Informatics for RNA-seq Analysis
High-throughput sequencing of RNA libraries (RNA-seq) has become increasingly common and largely supplanted gene microarrays for transcriptome profiling. When processed appropriately, RNA-seq data has the potential to provide a considerably more detailed view of the transcriptome. The CBW has developed a 3-day course providing an introduction to RNA-seq data analysis followed by integrated tutorials demonstrating the use of popular RNA-seq analysis packages. The tutorials are designed as self-contained units that include example data (Illumina paired-end RNA-seq data) and detailed instructions for installation of all required bioinformatics tools (HISAT, StringTie, etc.).
Participants will gain practical experience and skills to be able to:
- Perform command-line Linux based analysis on the cloud
- Assess quality of RNA-seq data
- Align RNA-seq data to a reference genome
- Estimate known gene and transcript expression
- Perform differential expression analysis
- Discover novel isoforms
- Visualize and summarize the output of RNA-seq analyses in R
- Assemble transcripts from RNA-Seq data.
Graduates, postgraduates, and PIs working or about to embark on an analysis of RNA-seq data. Attendees may be familiar with some aspect of RNA-seq analysis (e.g. gene expression analysis) or have no direct experience.

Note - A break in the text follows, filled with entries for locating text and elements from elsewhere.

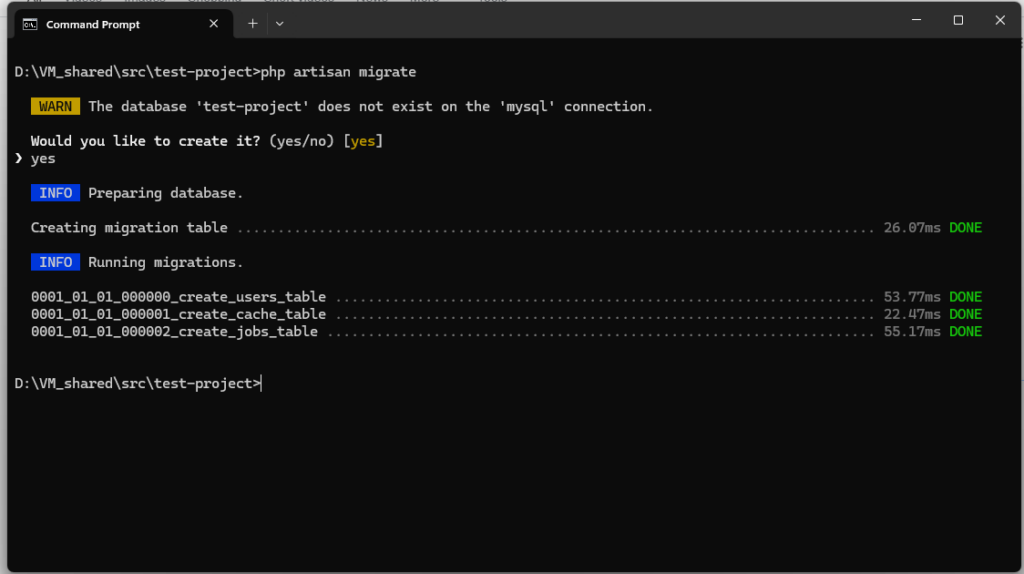The height and width of the screenshot is (574, 1024).
Task: Expand the new tab profile dropdown
Action: tap(280, 23)
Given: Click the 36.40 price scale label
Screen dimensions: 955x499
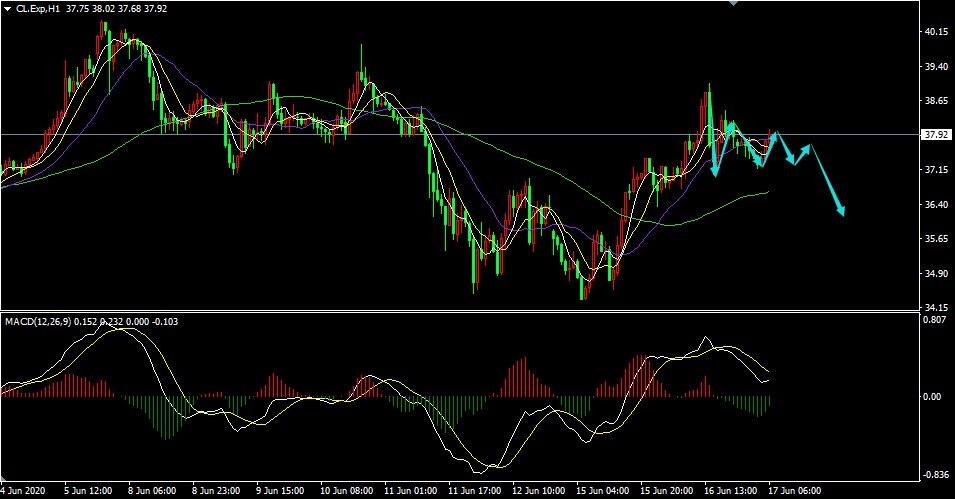Looking at the screenshot, I should pos(936,205).
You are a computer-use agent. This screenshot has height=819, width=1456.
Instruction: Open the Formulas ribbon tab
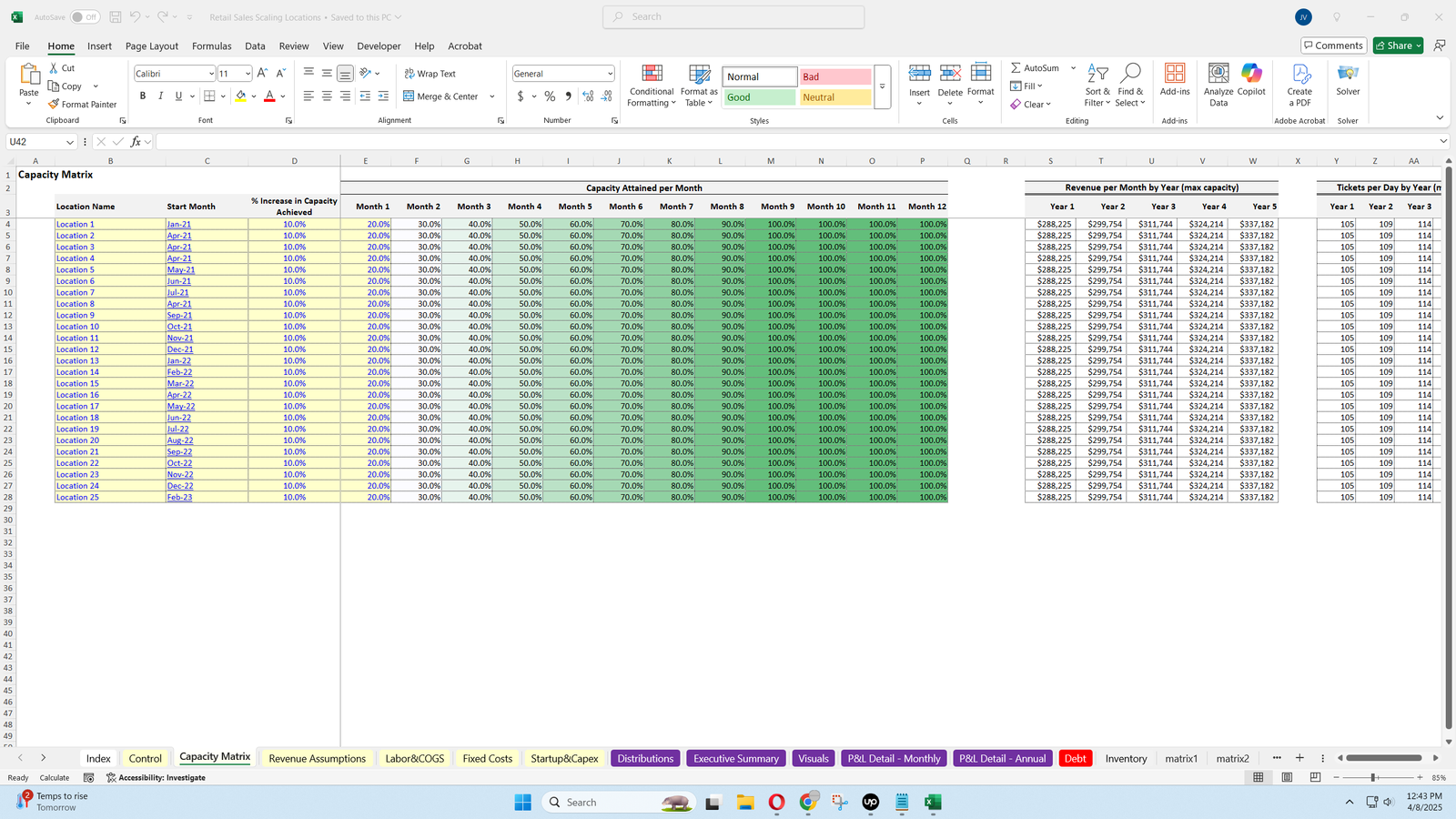click(x=211, y=46)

Basic familiarity with Linux environment and S, R, or Matlab.
You will also require your own laptop computer. Minimum requirements: 1024x768 screen resolution, 1.5GHz CPU, 2GB RAM, 10GB free disk space, recent versions of Windows, Mac OS X or Linux (Most computers purchased in the past 3-4 years likely meet these requirements). If you do not have access to your own computer, please contact firstname.lastname@example.org for other possible options.
This workshop requires participants to complete pre-workshop tasks and readings.
Module 1: Introduction to Cloud Computing
Module 2: Introduction to RNA sequencing and analysis
- Basic introduction to biology of RNA-seq
- Experimental design and analysis considerations
- Commonly asked questions
Module 3: RNA-Seq alignment and visualization
- RNA-seq alignment challenges and common questions
- Alignment strategies
- Introduction to HISAT2
- Introduction to the BAM and BED formats
- Basic manipulation of BAMs with samtools, Picard, etc.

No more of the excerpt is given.